全国社研社

 1960年代前半に出版活動を開始し、労働者、勤労者の立場に立った出版物の普及に取り組んできました。

『プロメテウス』63号発刊《特集》斎藤幸平〝理論〟を撃つ

労働者党理論誌『プロメテウス』63号発刊 


《特集》斎藤幸平〝理論〟を撃つ

 昨年末に本誌62号を発行したのち、2024年は年二回発行を目指して取り組んできたが、63号発行は10月末にずれ込んでしまった。最初の原稿提出以来、刊行までにおよそ4ヵ月を要したのは、論文をより十全なものに仕上げようという執筆者と編集者、校正担当者などの努力の結果である。「海つばめ」への執筆や『資本論』学習会の開催、集会へのビラ配布など、日常活動に奮闘してきた中での刊行ということで、ご理解を賜りたい。
purome63
 東大大学院総合文化研究科准教授、博士(哲学)という大層な肩書きを持つ斎藤幸平氏は最近、著作を相次いで公刊し、テレビにも度々登場するなど、若手の“マルクス学者”としてもてはやされている。しかし、彼の著作を子細に検討すると、マルクスの見解を歪め、手前勝手に解釈して――改良の積み重ねによって未来社会が実現できるかに説く――自説を権威づけようとしていることがすぐ分かるのだが、おかしなことに、我々の知る限り、誰も彼の“〝理論〟を真正面から批判しようとしていない。

# やること
上の文書本文をもとに、次の問いにそれぞれ答えなさい。
(a) 全国社研社が出版活動を始めたのはいつか。
(b) 『プロメテウス』63号の刊行までに、最初の原稿提出からおよそどれだけの期間がかかったか。
(c) 斎藤幸平氏はどこの准教授か。

# 与えられた情報
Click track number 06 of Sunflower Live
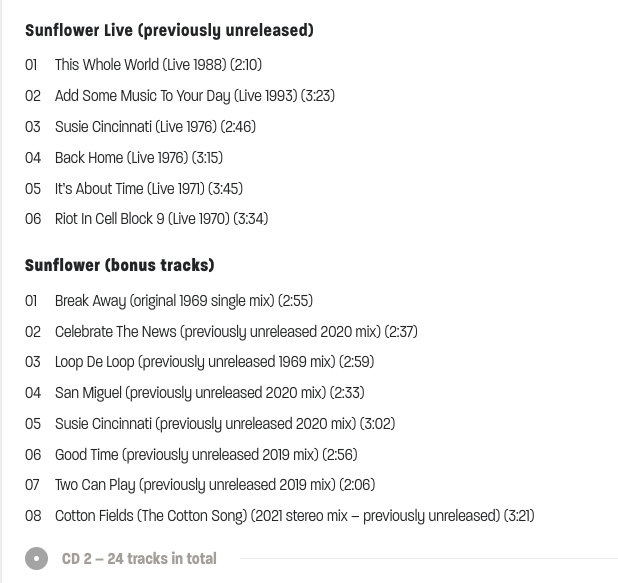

# 正しい出力
(a) 1960年代前半
(b) およそ4ヵ月
(c) 東大大学院総合文化研究科